Dass daraus völlig unterschiedliche Verläufe resultieren, zeigen beispielsweise die Arbeiten Asteroid families - long-term dynamical evolution due to chaotic diffusion and Yarkovsky effect. Sie demonstrieren eine ungeheure Vielfalt, nämlich tägliche und jahrezeitliche Abhängigkeiten. Dazu kommen Veränderungen zur großen Halbachse und zu YORP-Prozessen (The recent breakup of an asteroid in the main-belt region (Nature 417, 720-771 (13 Jun 2002)). Das heißt: Statt regelrechter Verläufe wird die Aktivität der Asteroide jedes Mal ein bisschen verändert.
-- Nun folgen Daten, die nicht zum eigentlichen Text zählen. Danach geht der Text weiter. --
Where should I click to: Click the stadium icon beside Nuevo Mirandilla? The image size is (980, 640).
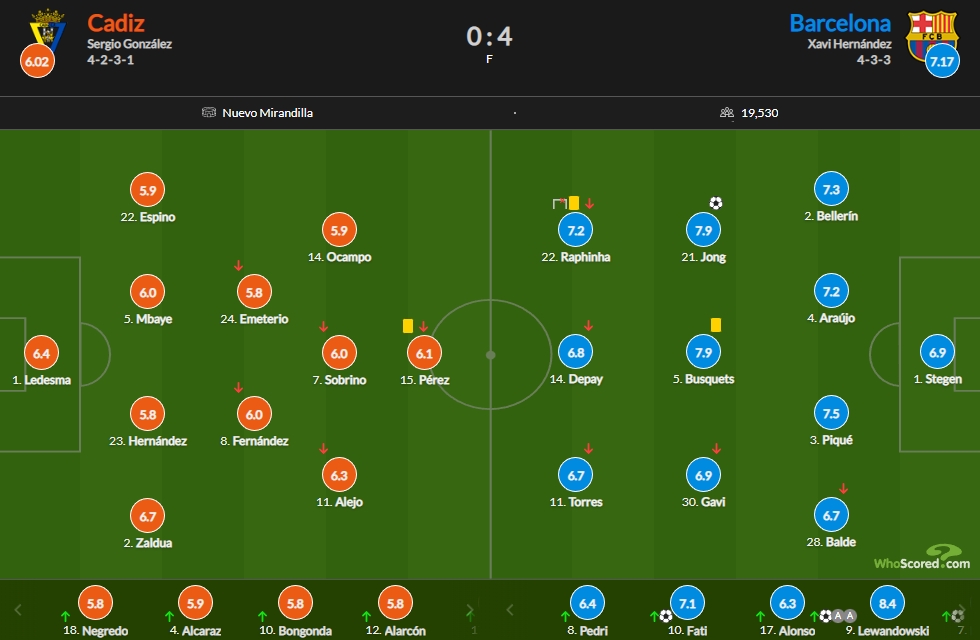click(209, 112)
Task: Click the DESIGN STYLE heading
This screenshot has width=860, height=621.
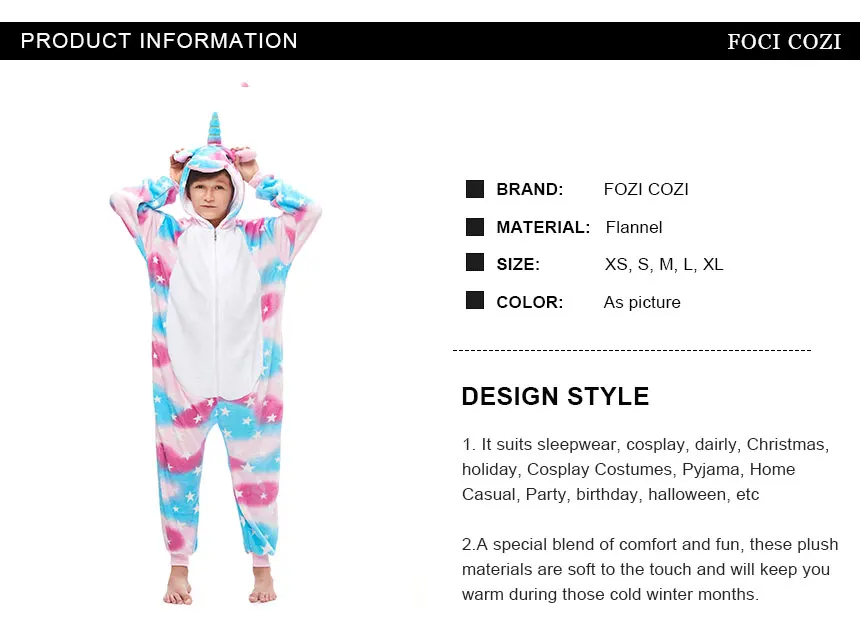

Das wiederum erklärt, dass über die Jahre hinweg die Zirkulation der Körper plötzlich in eine Gravitationsebene gebracht wird. Dabei kommen die Asteroide in Resonanz und werden mitunter im inneren Solarsystem aufgenommen. Oder sie fallen öfter als bisher vermutet auf die Erde. Gleichwohl zeigen solche Verläufe, dass die Langzeitprognose von Asteroiden und die Langzeit-Vorhersage für gefährliche Kollisionen mit der Erde ins Leere laufen.
Beispielsweise haben Giorgini und seine Kollegen (Science 296: 132-136 (2002)) die bekannten Faktoren, wie den Druck der Sonnenstrahlung und die Gravitationswirkung in ihre Berechnung einbezogen. Wie nahe der Asteroid letztendlich der Erde kommen wird, ergibt sich allerdings aus den nicht genau bekannten physikalischen Daten: Größe, Form, Masse, Umdrehungsgeschwindigkeit und der Art und Weise, wie sie Licht und Wärme ins All reflektieren.
Wissenschaftliche Unterstützung dieser Beobachtungen lieferte Joseph Spitale von der University of Arizona in Tucson (Science 296: 77 (2002)). Dazu erarbeitet Josef Spitale ein aufwendiges Modell, mit dem sich die Bahn eines Himmelskörpers beschreiben lässt - unter Berücksichtigung des Yarkovsky-Effekts. In seinen Berechnungen hat der Forscher überprüft, inwieweit sich eine Änderungen dieser Eigenschaften auf die Bahn der drei Asteroiden 6489 Golevka (500 Meter Durchmesser), 1566 Icarus (ein Kilometer Durchmesser) und 1620 Geographos (2,5 Kilometer Durchmesser) auswirkt. Sein Ergebnis: Die Ablenkung ist über Jahrzehnte groß genug und funktioniert am besten bei den kleinen Körpern. Insofern sind die Ergebnisse von Steven R.Chesley eine wichtige Ergänzung. Machen Sie doch deutlich, dass durch den Yarkowsky-Effekt sehr viel mehr Auswirkungen auf die Asteroiden erfolgen können als bisher angenommen wurde.